After many viewings of the film her intense dislike for it finally caused her to ask her teacher, Miss Walker, if she might perhaps read a book in the library instead of screening the movie yet again. To which Miss Walker replied "Pick a book and you can read quietly until the movie is over." Nicoletti reports that this memory is "one of the happiest of [her] childhood-not only because [she] escaped Puff, but because of Miss Walker's infinite and quiet understanding, and her gift...of thirty minutes surrounded by books." The book she chose "that day, and for many many days afterward was the first installment of the Boxcar Children series..."

I never read any of the Boxcar Children myself. And honestly, much as I love books I imagine given the choice, I would have watched "Puff" for the umteenth time over reading a book as many times as I could as a child. I really love Peter, Paul, and Mary. And I truly dig that '70s animation. Although I must say, this film fails the Bechdel test horribly. There aren't even two women in the film, much less two that have a conversation.

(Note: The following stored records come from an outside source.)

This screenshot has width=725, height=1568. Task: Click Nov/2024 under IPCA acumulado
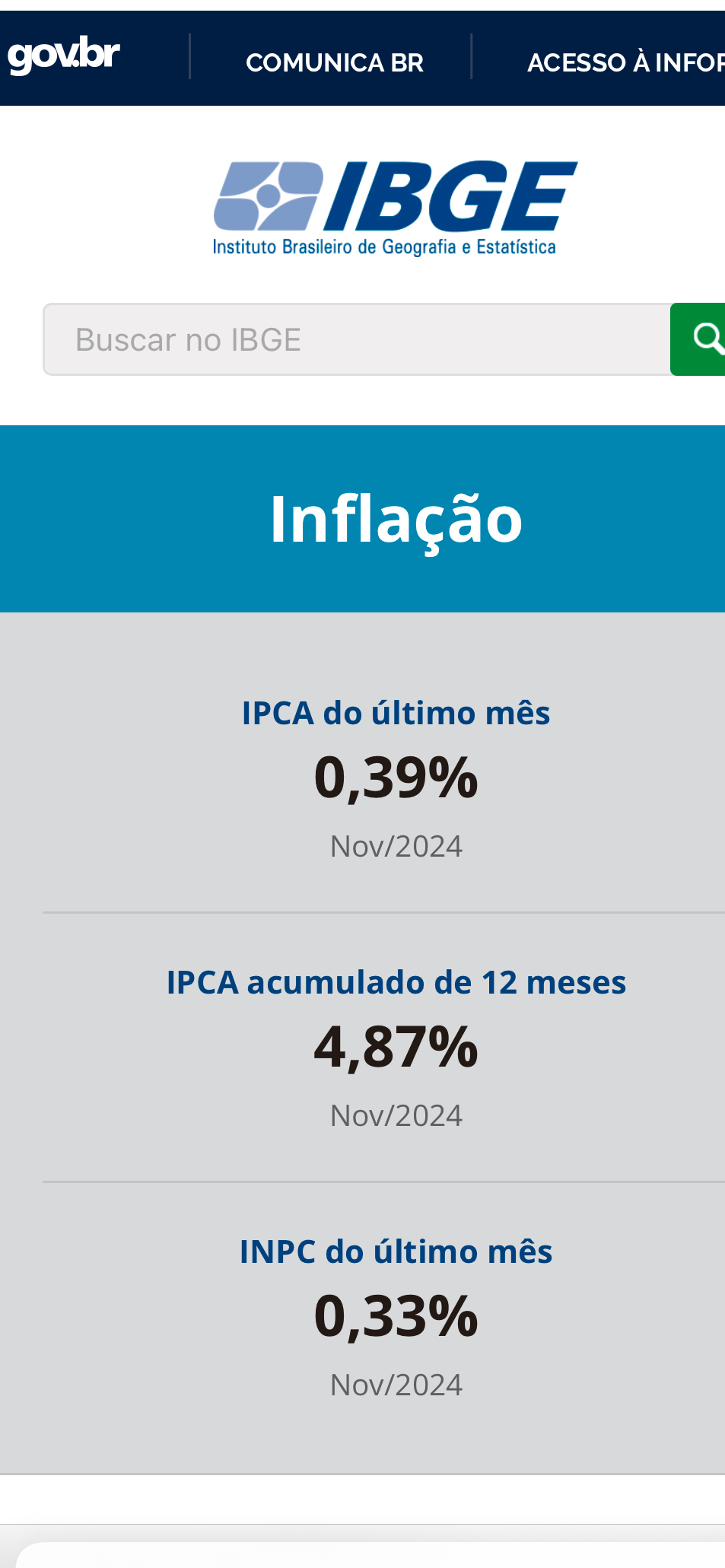(x=396, y=1116)

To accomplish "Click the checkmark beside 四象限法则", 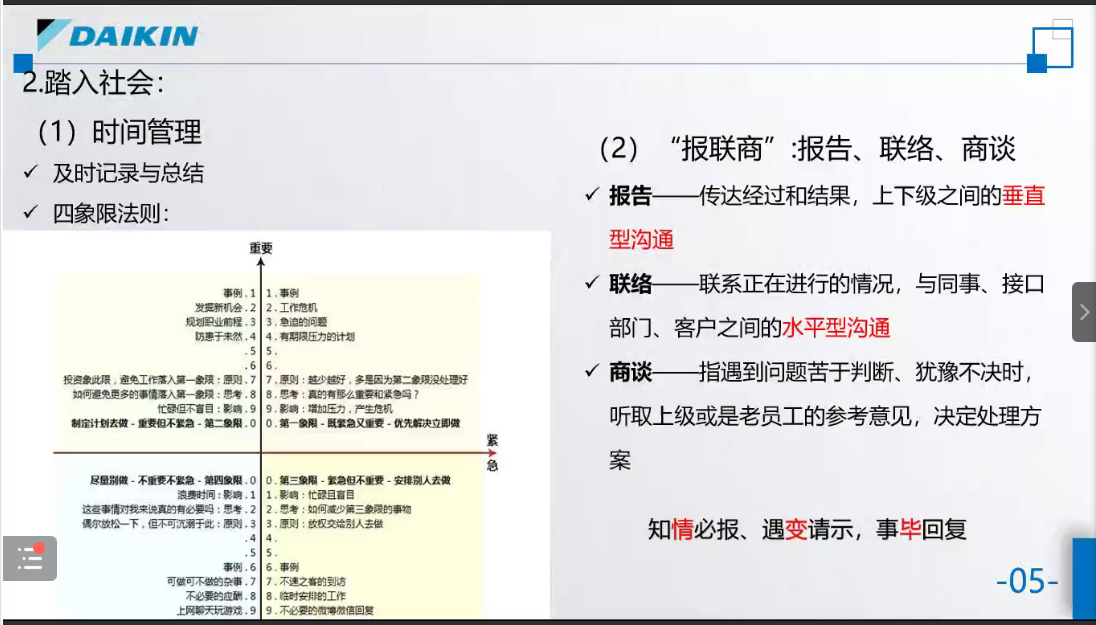I will 31,213.
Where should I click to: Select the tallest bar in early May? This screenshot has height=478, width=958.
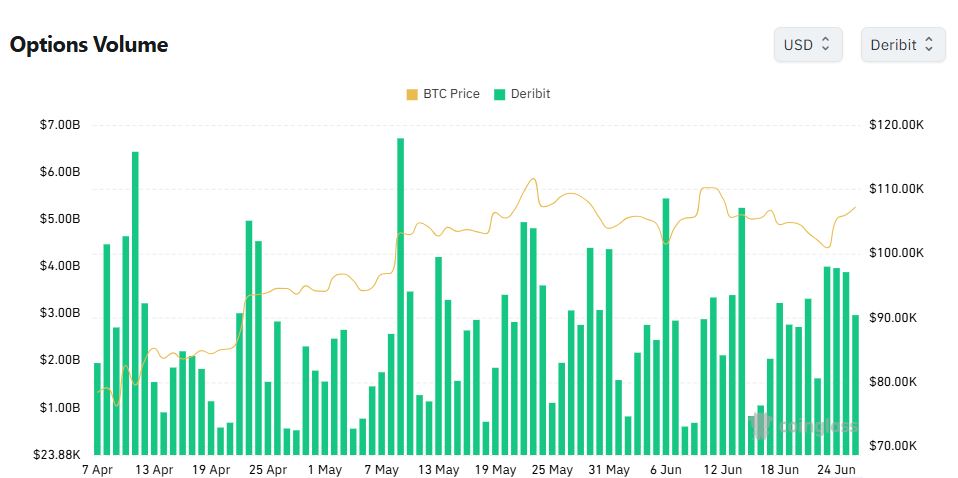coord(400,296)
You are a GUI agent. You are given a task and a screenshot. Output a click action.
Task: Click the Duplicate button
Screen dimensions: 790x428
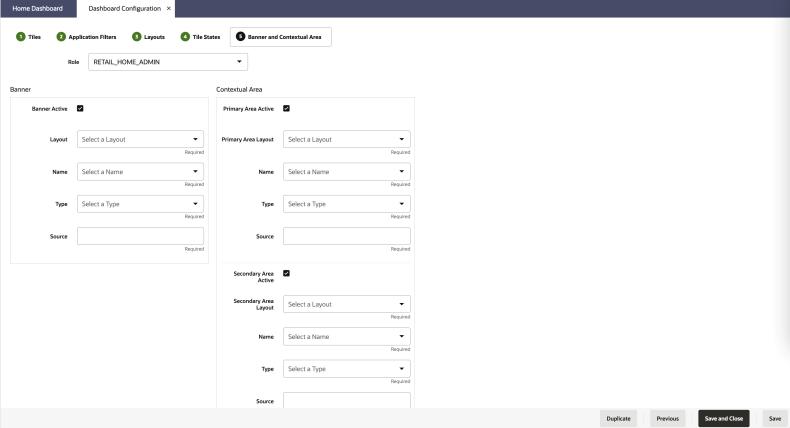click(618, 418)
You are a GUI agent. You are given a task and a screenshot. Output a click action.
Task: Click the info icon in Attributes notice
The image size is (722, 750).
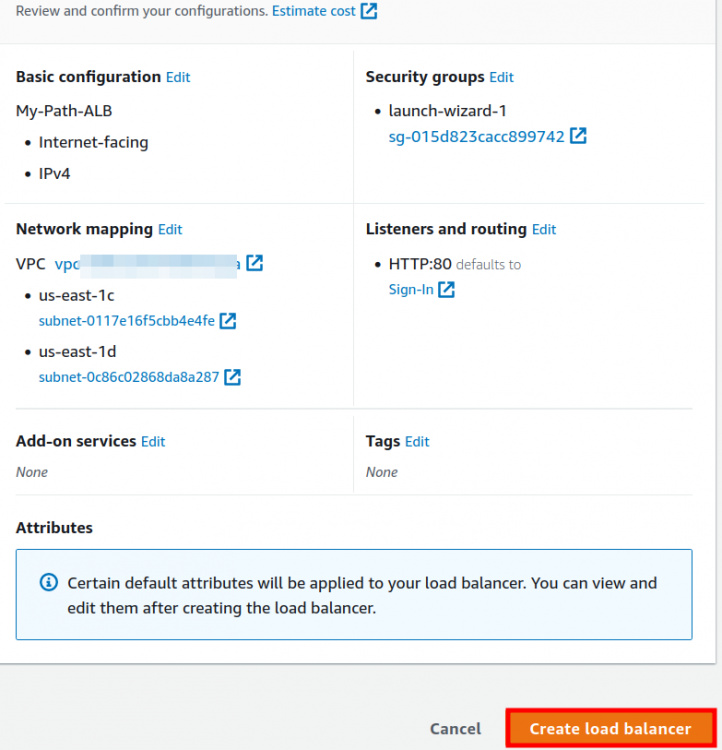(x=48, y=582)
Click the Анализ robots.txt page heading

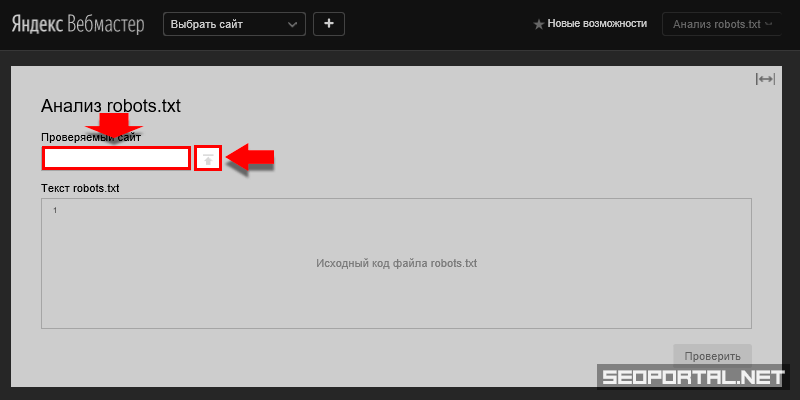pyautogui.click(x=110, y=106)

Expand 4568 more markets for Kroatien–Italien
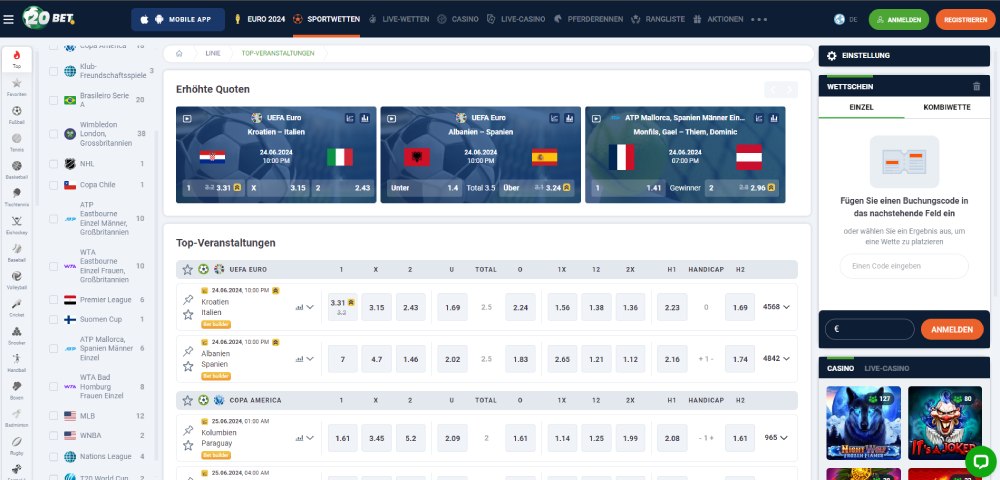776,307
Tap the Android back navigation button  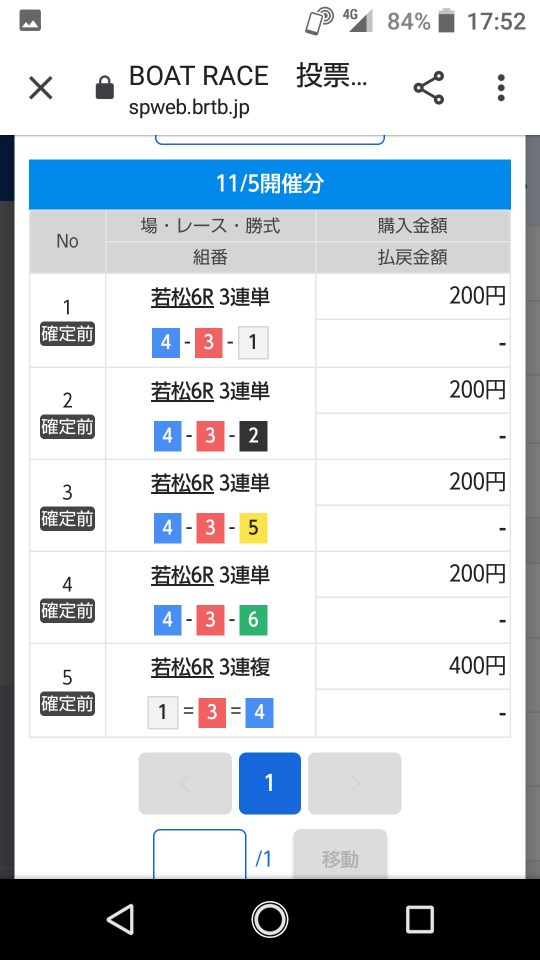point(120,919)
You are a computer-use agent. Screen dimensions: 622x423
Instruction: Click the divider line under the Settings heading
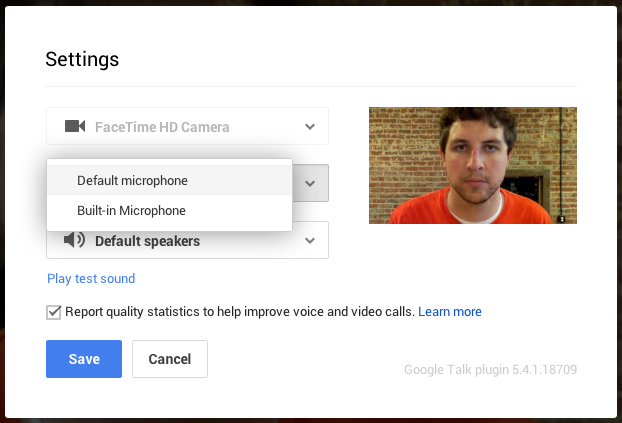[311, 86]
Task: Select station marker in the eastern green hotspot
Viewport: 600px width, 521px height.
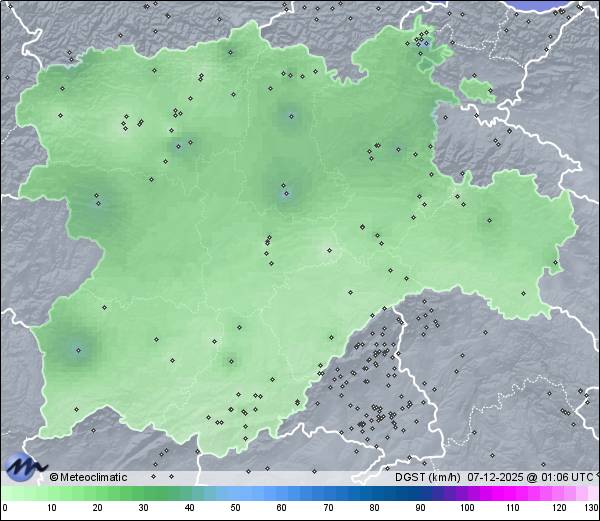Action: (x=490, y=220)
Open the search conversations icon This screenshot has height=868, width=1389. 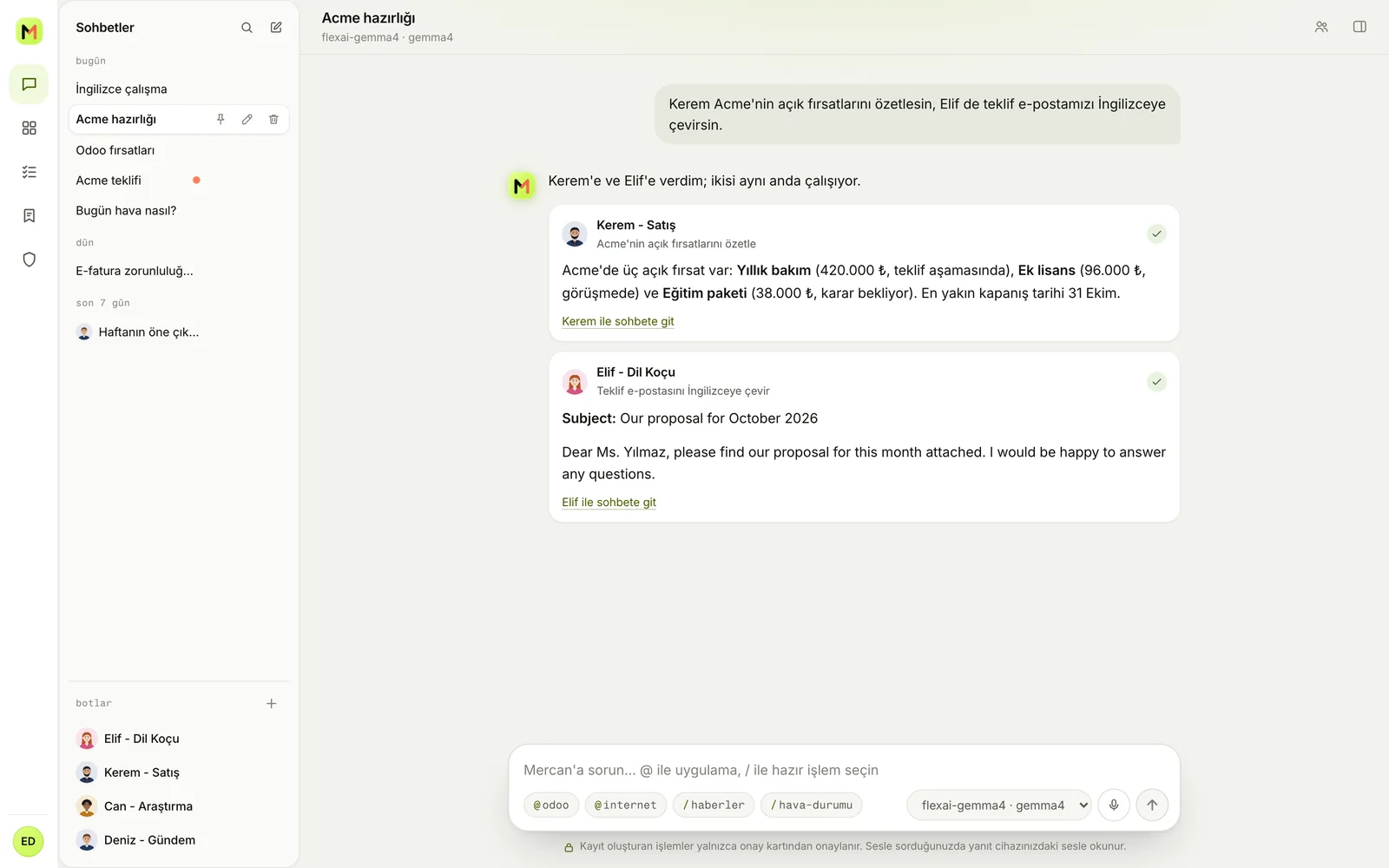pos(247,28)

The author also makes note of the fact that the Boxcar Children series "caused quite a stir at first. Parents objected to the children's happy, adult-free world and the tragic backdrop of their story-all very real, scary stuff". She also points out that perennial children's favorite Charlotte's Web has had its share of censors as well.
...it's been banned in Kansas for including talking animals, which some educators deemed 'unnatural', and avoided by others who think the themes of death and sacrifice are too heavy for its young audience. It has also been challenged in England by teachers worried that the discussion of eating pork would be offensive to Muslims.
Nicoletti has a few other places in which she specifically mentions getting books from the library. She biked to the library in fourth grade to find out about Sylvia Plath, and "spent hours on the floor of the library that day, trying to make sense of just one line of Plath's poetry, but...left with only a vague sense of dread that [she] would never be happy again once [she] turned ten.

In her discussion of Jane Austen's Pride and Prejudice she makes note of the library within the book itself, as well she discusses the fact that she found the book's "lack of food description excruciating" (emphasis in original). She was particularly frustrated by the fact that there is no information about what, exactly, white soup was. So much so that that "one scene...had [her] searching for Regency-era cookbooks whenever [she] went to the library."

And, finally she describes sobbing "ugly, messy cries in [her college] library" following the break-up with her long-time boyfriend while translating The Aeneid for Latin class.

This fun book is based on Nicoletti's Yummy Books blog.